Lázaro Cárdenas, Michoacán.— El caso de Osmar “N”, adolescente de 15 años acusado de asesinar a dos maestras dentro de un plantel educativo el miércoles pasado, ha detonado un debate nacional sobre los límites del sistema de justicia para menores en México, luego de que familiares de las víctimas exigieran que el presunto agresor sea juzgado como adulto.
De acuerdo con la legislación vigente, el menor —señalado por el homicidio de las docentes María del Rosario Sagrero y Tatiana Madrigal— no podría recibir una condena equiparable a la de un adulto, ya que el sistema de justicia para adolescentes establece como sanción máxima hasta tres años de internamiento.
El centro del debate: la edad frente a la gravedad del crimen
El caso ha generado indignación debido a la brutalidad del ataque, en el que el adolescente utilizó un arma de alto poder para disparar contra las maestras, quienes intentaban impedir su ingreso al plantel.
Para las familias de las víctimas, la edad del agresor no debe ser un factor que limite la sanción.
“Destrozó a una familia… tiene que haber consecuencias”, señalaron familiares, quienes han insistido en que el joven enfrente un proceso como adulto y reciba un castigo acorde a la gravedad del delito.

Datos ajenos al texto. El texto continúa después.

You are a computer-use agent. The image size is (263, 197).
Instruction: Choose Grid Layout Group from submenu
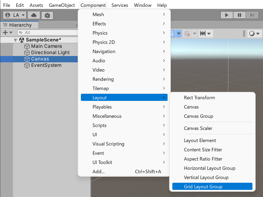[203, 187]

Exigen justicia “real” y no simbólica
Durante funerales y declaraciones públicas, los familiares han reiterado su inconformidad con el marco legal actual, al considerar que una pena reducida no responde al daño causado.
Han solicitado:
- Que se revise el caso bajo criterios excepcionales
- Que se imponga una sanción ejemplar
- Que se garantice justicia para las víctimas
Un caso que reabre discusión legal
El crimen ha reactivado la discusión sobre si el sistema penal mexicano debe endurecer las sanciones para menores que cometan delitos de alto impacto.
Actualmente, la ley prioriza la reinserción social de adolescentes en conflicto con la ley; sin embargo, casos como este han llevado a cuestionar si dicho enfoque es suficiente ante hechos de extrema violencia.

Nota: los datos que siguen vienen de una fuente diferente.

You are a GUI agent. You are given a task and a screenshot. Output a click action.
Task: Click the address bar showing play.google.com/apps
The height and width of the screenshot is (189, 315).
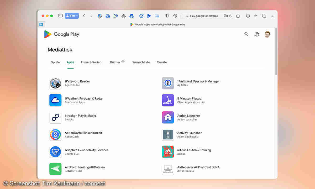[x=204, y=16]
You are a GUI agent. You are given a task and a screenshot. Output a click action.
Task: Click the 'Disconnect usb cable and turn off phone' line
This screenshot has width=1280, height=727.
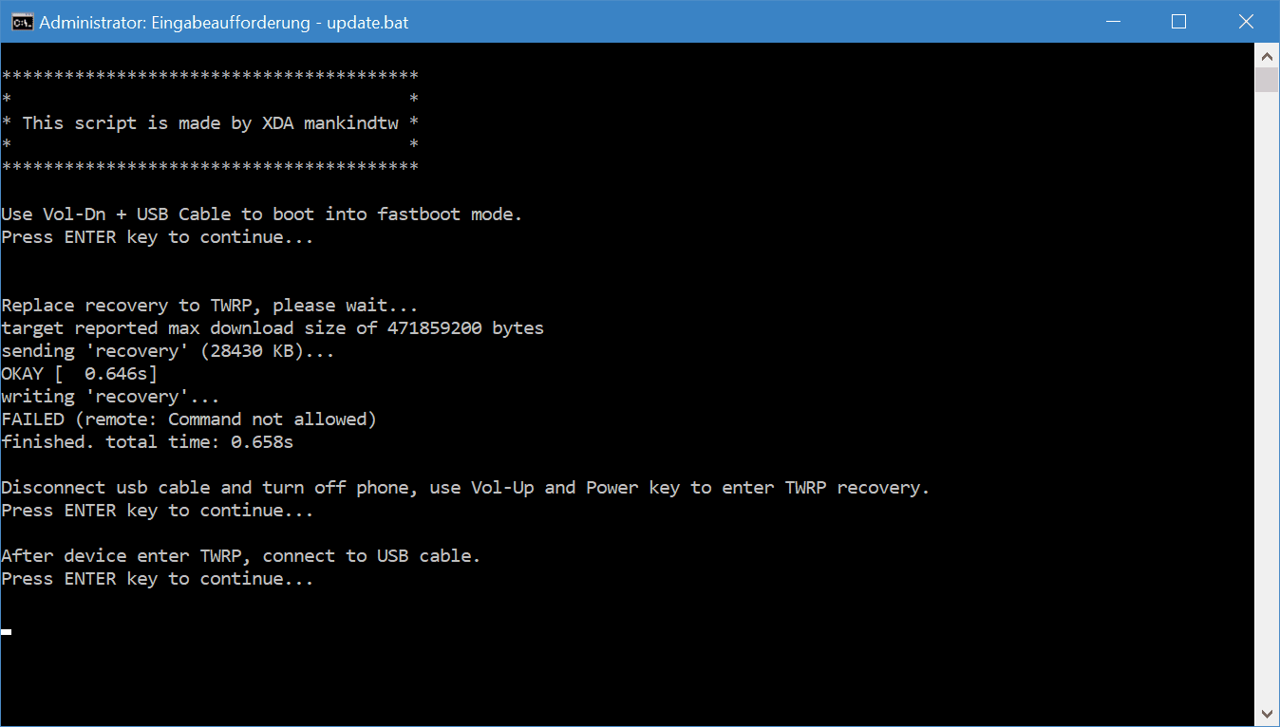(x=465, y=488)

La presidenta Claudia Sheinbaum Pardo reconoció que se trata de un tema que debe analizarse a nivel nacional, abriendo la puerta a una posible revisión del marco jurídico.
Entre justicia y derechos humanos
Especialistas advierten que juzgar a menores como adultos implicaría reformas profundas al sistema legal, ya que México está sujeto a tratados internacionales que protegen los derechos de niñas, niños y adolescentes.

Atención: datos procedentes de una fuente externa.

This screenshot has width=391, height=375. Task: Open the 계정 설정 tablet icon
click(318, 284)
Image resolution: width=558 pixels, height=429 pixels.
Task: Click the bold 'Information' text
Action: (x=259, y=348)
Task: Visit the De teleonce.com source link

El desafío, señalan, radica en equilibrar:
- El derecho a la reinserción
- La gravedad de los delitos
- La exigencia social de justicia
Un caso que podría marcar precedente
Más allá del proceso judicial, el caso de Osmar “N” se ha convertido en un símbolo de la crisis de violencia y de los límites del sistema de justicia juvenil en el país.
Mientras avanza el proceso, la exigencia de las familias mantiene el foco en una pregunta clave:
¿debe un menor que comete un crimen de esta magnitud ser juzgado como adulto?